━━━ DATA EXTRACT ━━━
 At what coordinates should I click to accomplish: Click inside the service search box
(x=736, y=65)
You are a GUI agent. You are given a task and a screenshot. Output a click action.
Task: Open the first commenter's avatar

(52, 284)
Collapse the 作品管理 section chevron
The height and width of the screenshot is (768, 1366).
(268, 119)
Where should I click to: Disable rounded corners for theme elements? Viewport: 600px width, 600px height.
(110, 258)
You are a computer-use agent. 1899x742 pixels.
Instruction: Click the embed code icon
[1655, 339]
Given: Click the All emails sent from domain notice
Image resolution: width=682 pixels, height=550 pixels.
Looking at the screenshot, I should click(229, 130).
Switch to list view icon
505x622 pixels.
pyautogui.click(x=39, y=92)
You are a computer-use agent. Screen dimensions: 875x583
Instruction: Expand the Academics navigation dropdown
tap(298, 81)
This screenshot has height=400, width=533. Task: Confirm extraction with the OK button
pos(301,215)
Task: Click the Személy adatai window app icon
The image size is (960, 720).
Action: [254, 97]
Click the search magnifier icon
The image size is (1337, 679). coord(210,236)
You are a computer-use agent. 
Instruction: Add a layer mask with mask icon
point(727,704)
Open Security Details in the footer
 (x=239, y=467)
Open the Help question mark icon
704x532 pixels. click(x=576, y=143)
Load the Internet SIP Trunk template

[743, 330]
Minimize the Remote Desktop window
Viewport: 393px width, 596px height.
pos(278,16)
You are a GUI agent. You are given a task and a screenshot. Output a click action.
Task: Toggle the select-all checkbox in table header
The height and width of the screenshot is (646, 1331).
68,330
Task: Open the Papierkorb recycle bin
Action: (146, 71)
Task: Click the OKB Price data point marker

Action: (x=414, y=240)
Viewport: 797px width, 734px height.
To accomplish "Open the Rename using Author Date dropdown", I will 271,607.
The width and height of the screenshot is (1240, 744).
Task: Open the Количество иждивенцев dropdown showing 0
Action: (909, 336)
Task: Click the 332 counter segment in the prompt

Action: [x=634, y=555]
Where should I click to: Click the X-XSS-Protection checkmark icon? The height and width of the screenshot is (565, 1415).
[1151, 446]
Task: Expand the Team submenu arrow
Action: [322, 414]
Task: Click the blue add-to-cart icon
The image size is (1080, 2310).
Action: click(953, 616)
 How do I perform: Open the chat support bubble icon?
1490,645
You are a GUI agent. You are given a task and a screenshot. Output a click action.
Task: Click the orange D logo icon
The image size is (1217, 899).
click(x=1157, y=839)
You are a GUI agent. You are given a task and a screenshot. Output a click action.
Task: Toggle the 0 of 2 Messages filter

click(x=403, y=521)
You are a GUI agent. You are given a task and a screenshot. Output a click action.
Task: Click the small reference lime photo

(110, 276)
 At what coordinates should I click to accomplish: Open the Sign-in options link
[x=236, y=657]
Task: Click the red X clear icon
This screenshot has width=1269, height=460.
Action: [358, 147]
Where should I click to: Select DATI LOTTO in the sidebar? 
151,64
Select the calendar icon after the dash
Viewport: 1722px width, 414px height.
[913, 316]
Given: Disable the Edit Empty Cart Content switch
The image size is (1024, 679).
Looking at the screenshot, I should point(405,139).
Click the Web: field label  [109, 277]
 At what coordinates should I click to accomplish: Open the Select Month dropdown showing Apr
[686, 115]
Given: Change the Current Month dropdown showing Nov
━━━
Retype the first line of the entries and every line after it, please, through the line that contains "Given: Click the". Add nothing.

▶ **SOLUTION TO THIS TASK**
 At what coordinates should I click to accomplish: Click inside the service search box
(x=736, y=65)
You are a GUI agent. You are given a task and a screenshot. Output a click action.
Task: Open the first commenter's avatar

(52, 284)
Collapse the 作品管理 section chevron
The height and width of the screenshot is (768, 1366).
(268, 119)
Where should I click to: Disable rounded corners for theme elements? Viewport: 600px width, 600px height.
(110, 258)
You are a computer-use agent. 1899x742 pixels.
Instruction: Click the embed code icon
[1655, 339]
Given: Click the All emails sent from domain notice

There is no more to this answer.